Service sector activity in India expanded for the first time in 11 months in May, the results of a survey by Markit Economics and HSBC bank showed Wednesday.

The HSBC Services Business Activity Index came in at 50.2 in May, up from 48.5 in April, helped by a rebound in new orders. However, the rate was expansion was very small.

Meanwnhile, the HSBC India Composite Output Index, which measures the performance of both the manufacturing and non-manufacturing sectors, grew for the first time in 3 months coming in at 50.7 in May following the reading of 49.5 score for April.

Among the sub-sectors of the service sector, post and telecommunication and renting and business activities recorded increases in outputs

Input costs continued to rise driven by higher raw material cost and fuel bills. However, the rate of increase eased to the weakest since July 2013. Cost inflation across the private sector dropped to a one-year low.

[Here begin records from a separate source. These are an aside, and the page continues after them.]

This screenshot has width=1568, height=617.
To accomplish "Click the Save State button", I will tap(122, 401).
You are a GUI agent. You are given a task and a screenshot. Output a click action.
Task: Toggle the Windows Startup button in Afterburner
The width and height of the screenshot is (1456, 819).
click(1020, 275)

Output prices rose at the slowest rate since July 2013 in May. This marked the forty-third consecutive month of increase. For the private sector, charge inflation rose at the weakest pace in eight months.

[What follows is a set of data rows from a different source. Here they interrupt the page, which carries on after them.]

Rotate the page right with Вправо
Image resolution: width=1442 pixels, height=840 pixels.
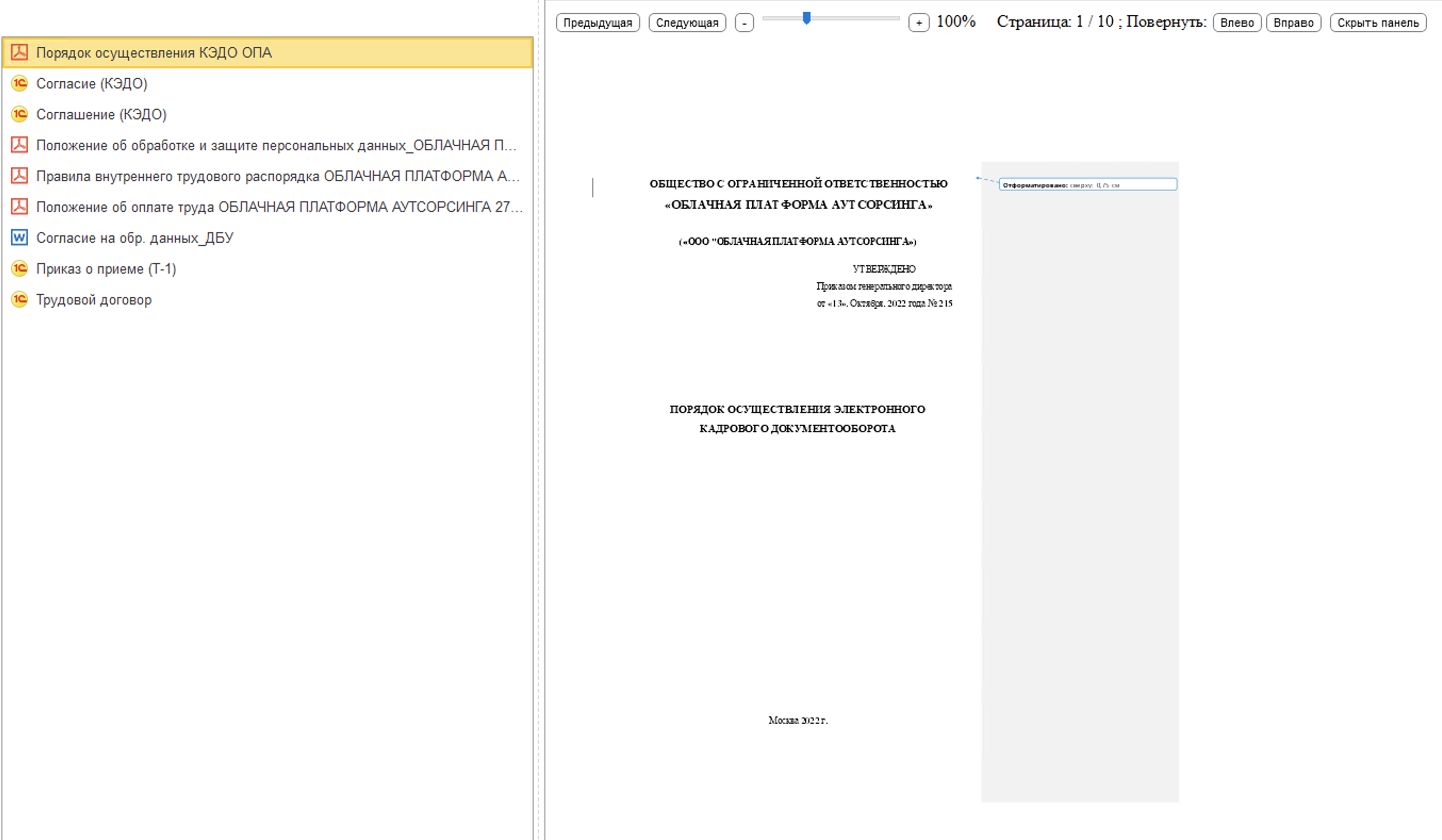1293,22
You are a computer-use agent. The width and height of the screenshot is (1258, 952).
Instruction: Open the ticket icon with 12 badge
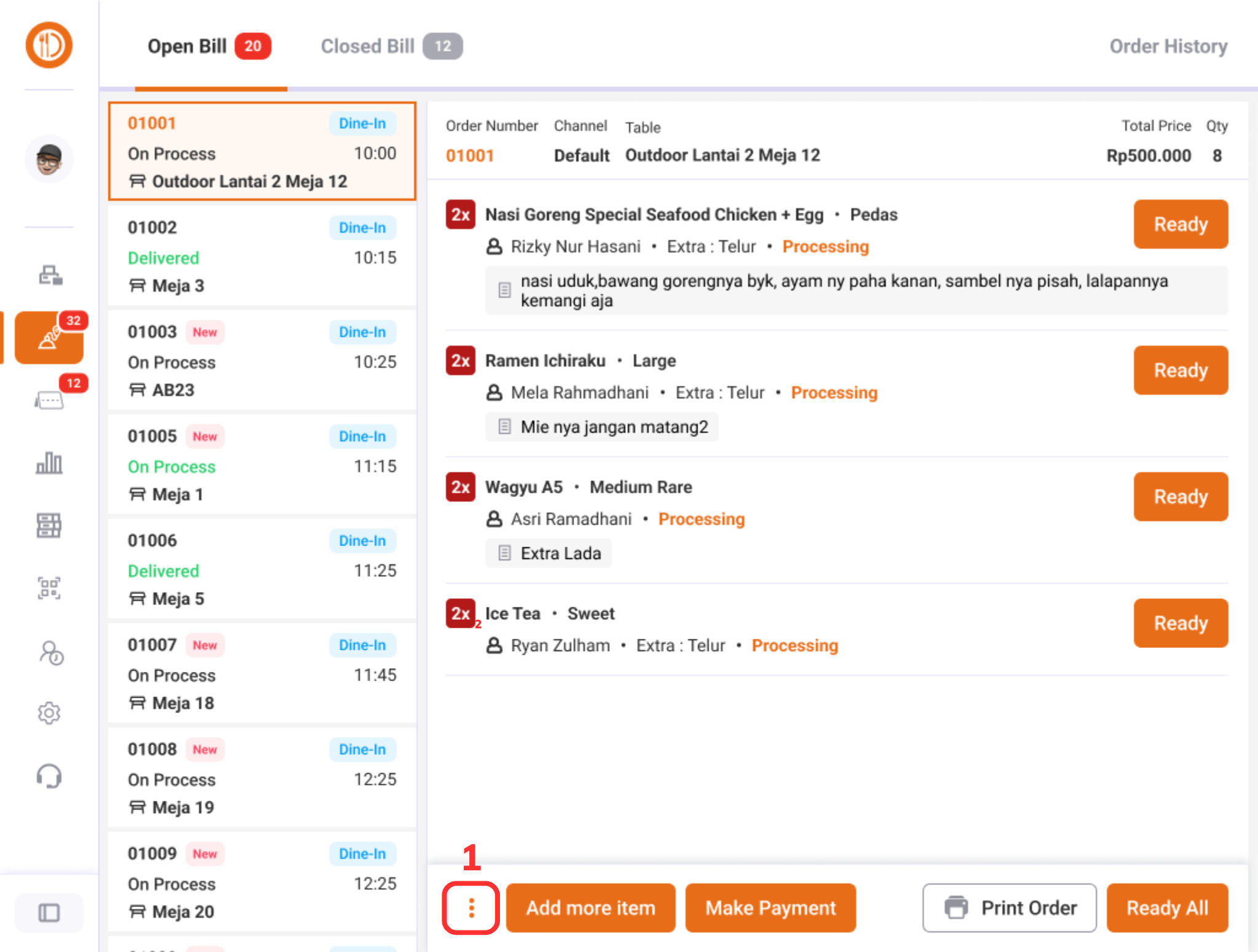(49, 400)
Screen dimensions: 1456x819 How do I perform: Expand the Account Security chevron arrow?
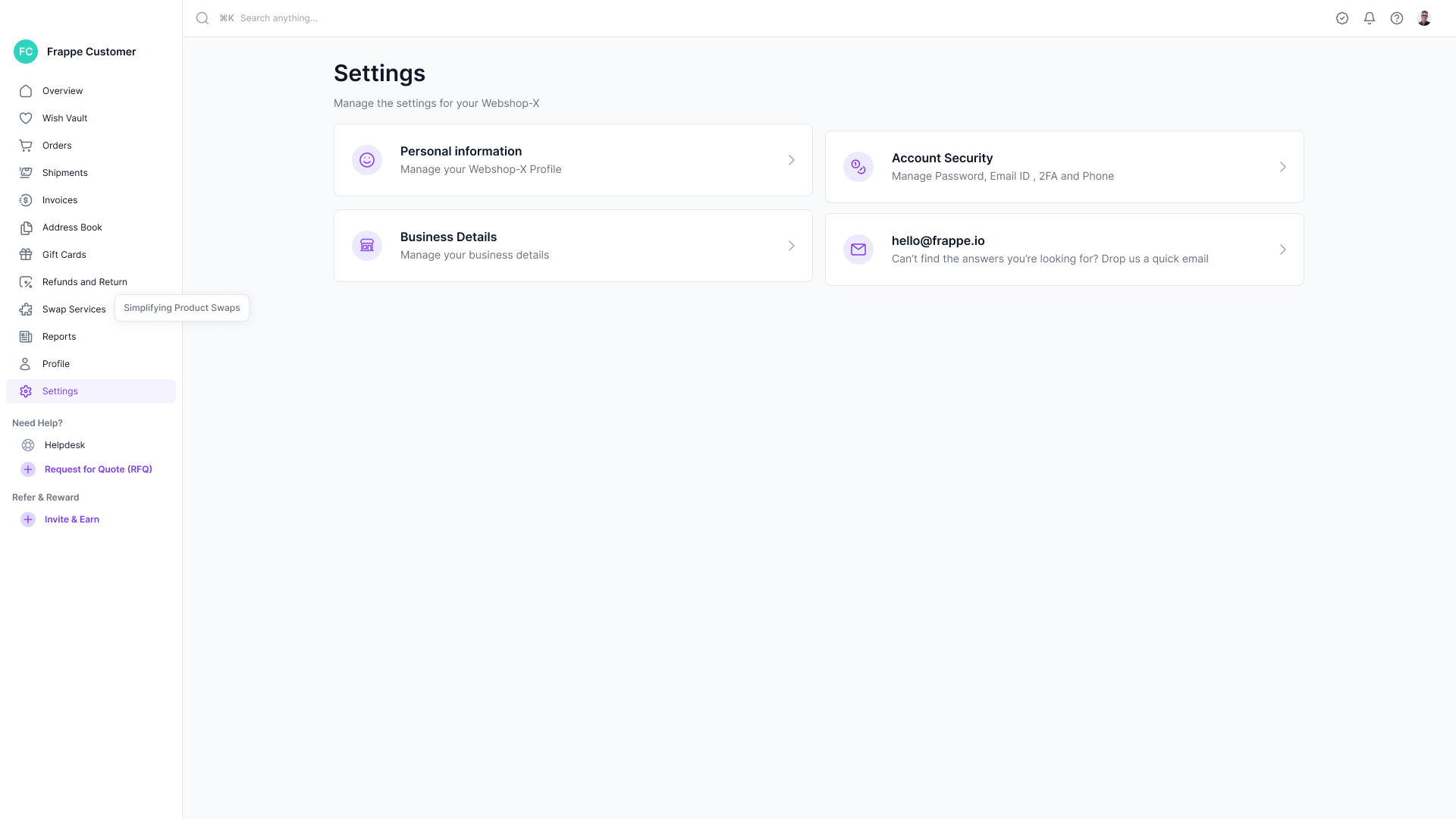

Employment in the service sector remained stagnant in May. Though the manufacturing sector employment rose, staffing levels in the private sector as a whole remained unchanged.

Indian service sector activity is predicted to remain positive in the upcoming 12 months. Marketing campaigns, the end of the elections and the launch of new services are expected to promote new business growth, the survey showed. Nevertheless, the degree of positive sentiment has been remaining unchanged since April.

Frederic Neumann, Co-Head of Asian Economic Research at HSBC, said, "At last, a gradual improvement in services activity, with the index creeping above the 50 level after nearly a
year. Fortunately, this momentum will be further
supported by the strong election results. However, the
RBI is likely to retain its hawkish stance given the
increased risks attached to inflation."